### SOURCE DOCUMENT
Sunday, June 30, 2013

It Happened Here --The Tough, Wiley Scotsman and his Diligent Vrouw







 
Robert Livingston (“the elder”) arrived in Charleston, Massachusetts Bay Colony in 1674 at age 20 with little more than a few letters of introduction prepared by his father Rev. John Livingston.  John Livingston was a presbyterian cleric whose Puritan leanings had increasingly put him at odds with the established church promoted by King James II.  John had emigrated to avoid trouble to Rotterdam, Netherlands with his wife and youngest son, Robert, when the boy was nine years old. The Reverend quickly became a leader among the Presbyterian Scots living in voluntary exile there. The young Robert put his time to good use, becoming fluent in Dutch, and learning about business in perhaps the best school of business in the mercantile world, a Dutch counting house.

### DATA FOR ANALYSIS
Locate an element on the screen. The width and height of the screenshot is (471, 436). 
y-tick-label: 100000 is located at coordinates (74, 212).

...

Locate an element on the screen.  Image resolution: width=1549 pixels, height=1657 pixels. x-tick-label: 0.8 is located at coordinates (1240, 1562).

### TO-DO ITEM A
Output the part of the Robert Livingston post that begins at the words "It Happened Here" and stops after the words "Dutch counting house.", copying it word for word.
### TO-DO ITEM B
Answer these questions from the Robert Livingston post:
(i) In what year did Robert Livingston arrive in Charleston?
(ii) To which city did John Livingston emigrate with his wife and youngest son?
(iii) What language did the young Robert become fluent in?

### WORKED SOLUTION A
It Happened Here --The Tough, Wiley Scotsman and his Diligent Vrouw







 
Robert Livingston (“the elder”) arrived in Charleston, Massachusetts Bay Colony in 1674 at age 20 with little more than a few letters of introduction prepared by his father Rev. John Livingston.  John Livingston was a presbyterian cleric whose Puritan leanings had increasingly put him at odds with the established church promoted by King James II.  John had emigrated to avoid trouble to Rotterdam, Netherlands with his wife and youngest son, Robert, when the boy was nine years old. The Reverend quickly became a leader among the Presbyterian Scots living in voluntary exile there. The young Robert put his time to good use, becoming fluent in Dutch, and learning about business in perhaps the best school of business in the mercantile world, a Dutch counting house.

### WORKED SOLUTION B
(i) 1674
(ii) Rotterdam, Netherlands
(iii) Dutch